Stored records:
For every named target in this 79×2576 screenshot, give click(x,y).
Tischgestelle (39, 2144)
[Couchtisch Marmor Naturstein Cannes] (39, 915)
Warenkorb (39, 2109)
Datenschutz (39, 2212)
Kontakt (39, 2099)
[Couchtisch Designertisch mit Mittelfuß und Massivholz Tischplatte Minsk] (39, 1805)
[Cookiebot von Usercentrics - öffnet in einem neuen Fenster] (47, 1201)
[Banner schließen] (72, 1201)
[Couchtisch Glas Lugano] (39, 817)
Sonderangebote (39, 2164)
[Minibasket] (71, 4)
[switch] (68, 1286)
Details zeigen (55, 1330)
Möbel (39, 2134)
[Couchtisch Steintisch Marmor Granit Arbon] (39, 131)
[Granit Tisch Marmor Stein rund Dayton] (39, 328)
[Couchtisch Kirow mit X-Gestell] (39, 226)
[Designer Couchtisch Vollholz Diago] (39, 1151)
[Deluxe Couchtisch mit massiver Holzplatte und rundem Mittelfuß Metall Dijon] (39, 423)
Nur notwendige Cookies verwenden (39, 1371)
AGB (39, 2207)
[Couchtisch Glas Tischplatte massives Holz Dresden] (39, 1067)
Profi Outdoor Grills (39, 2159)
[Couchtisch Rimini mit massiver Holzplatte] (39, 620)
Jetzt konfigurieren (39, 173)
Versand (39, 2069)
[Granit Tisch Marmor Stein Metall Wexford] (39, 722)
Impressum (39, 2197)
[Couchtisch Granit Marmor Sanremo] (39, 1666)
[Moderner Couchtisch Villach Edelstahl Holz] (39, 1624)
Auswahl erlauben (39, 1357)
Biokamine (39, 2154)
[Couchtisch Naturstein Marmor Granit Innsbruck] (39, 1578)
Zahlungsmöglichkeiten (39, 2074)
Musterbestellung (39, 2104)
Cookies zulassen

* _What the exercise asks_:
Taking the entries above, print exactly the lines starting at the line with "Profi Outdoor Grills (39, 2159)" and ending at the line with "Biokamine (39, 2154)", both included.

* _Your solution_:
Profi Outdoor Grills (39, 2159)
[Couchtisch Rimini mit massiver Holzplatte] (39, 620)
Jetzt konfigurieren (39, 173)
Versand (39, 2069)
[Granit Tisch Marmor Stein Metall Wexford] (39, 722)
Impressum (39, 2197)
[Couchtisch Granit Marmor Sanremo] (39, 1666)
[Moderner Couchtisch Villach Edelstahl Holz] (39, 1624)
Auswahl erlauben (39, 1357)
Biokamine (39, 2154)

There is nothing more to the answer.